Let’s talk about the Federalist Papers.
- I’m a big history nerd and for me, one of the most interesting periods of American history has always been the Revolutionary period and the years immediately following. The Founding Fathers had to make an entire government system through a series of then untested political theories and democratic ideals. That’s pretty admirable and I would like to give props to that
- I think it’s important to discuss our political roots in this time of political divide. It seems that rarely a day goes by when a serious “Constitutional Crisis” is heralded by the government and media
- And yes, I am a big Hamilton fangirl, in case you were wondering
So let’s begin.
Any discussion of the Constitution must begin with the Articles of Confederation. The Articles of Confederation was the first document outlining a system of government that defined the role of the national government and the state ones under it. It was adopted by the 13 states in 1781 but was scrapped in 1789–less than ten years after ratification because the structural flaws that were made painfully obvious.
The Articles of Confederation advocated for a “firm league of friendship” between the states which held equal power over their own districts as the national government did. Perhaps even more so. In theory, the Continental Congress in Philadelphia could negotiate treaties, collect taxes and produce legislation but enforcing these powers proved difficult. Nothing really stopped state governments from exercising these same powers–often in conflict with other states. They could choose not to comply with tax calls or go about paying for them at a glacial pace.
But this lack of governmental cohesion was seen as detrimental to some enlightened government officials. The government in Philadelphia’s inability to collect taxes made them unable to pay off war cost, fund their daily operations, or even pay back the soldiers who fought in the front lines of the war. Their ineffectiveness was further compounded when debt ridden farmers took up arms in Shays’ Rebellion in the economic turmoil that
followed the war. The state and federal government’s inability to dutifully address systemic concerns and the fear of similar acts of rebellion was the death knell to the Article’s utility to many intellectuals within the top brass of government. The Constitutional Convention was held in secret to construct the Constitution in Philadelphia in 1787.

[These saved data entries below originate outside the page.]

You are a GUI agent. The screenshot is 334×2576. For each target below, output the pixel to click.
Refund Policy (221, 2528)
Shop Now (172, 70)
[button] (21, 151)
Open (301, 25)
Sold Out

Due to the secret proceedings (publicly under the pretense of fixing the Articles, not outright replacing them) and the large amount of power vested back to the federal government, many thought the Constitution was counterintuitive to the ideas that the American public fought for and reeked of tyranny. Most were still wary of powerful states limiting the freedoms of a population which had little to no say about how freedom should be limited. They did just fight a costly war with Britain and the former colonies took quite the beating. Some were tons of dollars in debt, other areas were devastated by the fighting. Many started to suggest alternative plans of power division proposed by the document like separate confederacies.
Thus the Federalist Papers. The essays were set out to prove that though flawed, the Constitution was the best way to secure the freedom and security of the American state. It addressed the concerns and anxieties that cropped up in regards to it–either disproving them or suggesting a worse alternative.
The Federalist papers are a series of essays written to defend the new Constitution of the United States. They were penned by Alexander Hamilton, John Jay, and James Madison under the collective pseudonym, “Publius.”
Today, the Constitution is looked upon as one of the most important political tracts during the European/American Enlightenment–a pinnacle of democratic organization that is used as a resource for all three branches of our government. The flexibility of the document has sparked fierce debate since its inception which, for better and for worse, created the first political parties (the Federalist and Democratic-Republicans) during the first few decades after its adoption.
The Federalist Papers themselves have been regarded as quintessential political tracts in their own right and for good reason. It managed to clear up some vagueness in the language of the Constitution itself, showing how certain passages could be applied to hypothetical situations. What I find more fascinating however were the men behind Publius. The people who came together despite their political differences to defend the most controversial document of the time.
I wish to take a look at this document–the people, the ideas, and the history that came together to make this a thing. This is part one of hopefully a many part series.